The trial court's findings evince that it did consider the DPW's concerns about M.L.R.'s relationship with a person who M.L.R. admitted at one point to her therapist had been convicted of child molesting. We find nothing inappropriate about the court's action in doing so. See I.C. 31-6-5-5 (Conviction of child molesting prima facie evidence of reasonable probability that conditions will not be remedied). The DPW offered the testimony of the caseworker involved in investigating and prosecuting the allegations, who identified M.L.R.'s boyfriend as the person charged and convicted. Suffice it to say, the circumstances leading to M.L.R.'s boyfriend's conviction would make a stable parent concerned about the welfare of her children. Yet, M.L.R. chose to deny the potentially abusive nature of the environment she was living in and did not take any action to alleviate the DPW's concerns. Though counseling services were offered to M.L.R.'s boyfriend, both the DPW caseworker and M.L.R.'s therapist testified that they were rejected.

In any event, as we have indicated, there is a considerable amount of evidence in support of the trial court's other numerous findings and conclusion that termination would be in the best interests of the children. Quite simply, a normalized emotional setting was the only chance the children would have of overcoming the effects of the extreme emotional deprivation they had experienced in the past.

V.

In the last section of her brief, M.L.R. relies upon "the court's sense of justice to determine that a termination of parental rights under all the circumstances would be unjust." Essentially, M.L.R. complains about the long delays between proceedings and the sufficiency of the evidence overall.

It is M.L.R.'s burden as an appellant to demonstrate that the delays which occurred over the course of proceedings ultimately harmed her. The record reflects that the petition to terminate was filed early in the proceedings but action was not taken on it for over a year. Even when a ruling was pending, M.L.R. had the benefit of a review hearing, which would have given her an opportunity to demonstrate *878 that she was taking advantage of all means available to her to improve her situation.

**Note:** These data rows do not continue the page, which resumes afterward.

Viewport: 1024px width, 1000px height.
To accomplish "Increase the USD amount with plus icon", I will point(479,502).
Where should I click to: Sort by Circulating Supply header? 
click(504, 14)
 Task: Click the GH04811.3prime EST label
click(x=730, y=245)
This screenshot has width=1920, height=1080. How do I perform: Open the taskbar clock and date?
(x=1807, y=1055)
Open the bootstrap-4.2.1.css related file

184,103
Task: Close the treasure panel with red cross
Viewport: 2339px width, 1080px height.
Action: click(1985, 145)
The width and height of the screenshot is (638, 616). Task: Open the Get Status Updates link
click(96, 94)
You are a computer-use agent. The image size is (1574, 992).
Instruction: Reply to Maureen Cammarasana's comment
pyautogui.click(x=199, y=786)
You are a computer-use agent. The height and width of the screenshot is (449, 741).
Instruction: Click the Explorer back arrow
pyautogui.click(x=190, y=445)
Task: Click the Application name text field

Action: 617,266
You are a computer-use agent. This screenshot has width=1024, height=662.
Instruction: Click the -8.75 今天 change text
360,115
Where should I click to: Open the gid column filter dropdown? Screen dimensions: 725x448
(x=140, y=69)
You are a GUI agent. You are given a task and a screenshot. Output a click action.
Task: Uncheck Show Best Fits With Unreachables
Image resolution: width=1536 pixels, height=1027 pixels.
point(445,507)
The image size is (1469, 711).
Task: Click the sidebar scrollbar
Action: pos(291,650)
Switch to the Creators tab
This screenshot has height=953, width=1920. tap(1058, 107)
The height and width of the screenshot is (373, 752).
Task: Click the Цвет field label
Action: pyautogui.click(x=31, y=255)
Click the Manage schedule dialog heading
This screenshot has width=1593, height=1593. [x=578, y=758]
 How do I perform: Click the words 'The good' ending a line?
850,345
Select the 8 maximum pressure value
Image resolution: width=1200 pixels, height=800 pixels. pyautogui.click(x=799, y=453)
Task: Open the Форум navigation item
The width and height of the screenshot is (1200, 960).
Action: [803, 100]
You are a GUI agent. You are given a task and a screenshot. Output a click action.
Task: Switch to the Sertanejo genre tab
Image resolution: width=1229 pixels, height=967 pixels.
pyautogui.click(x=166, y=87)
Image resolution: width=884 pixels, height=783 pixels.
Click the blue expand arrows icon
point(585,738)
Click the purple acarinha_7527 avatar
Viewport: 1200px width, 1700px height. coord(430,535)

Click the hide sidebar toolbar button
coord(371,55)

The evidence permits the conclusion that M.L.R. was either unable or unwilling to respond to the emotional needs of her children. The correctness of this conclusion becomes more apparent as the record progresses. Accordingly, we are compelled to affirm the trial court.

Judgment affirmed.

BAKER and SHARPNACK, JJ., concur.

NOTES

[1] I.C. XX-X-X-XX.3(f) reads:

The juvenile court shall advise the child and the child's parent, guardian, or custodian of the procedures under I.C. XX-X-X-XX.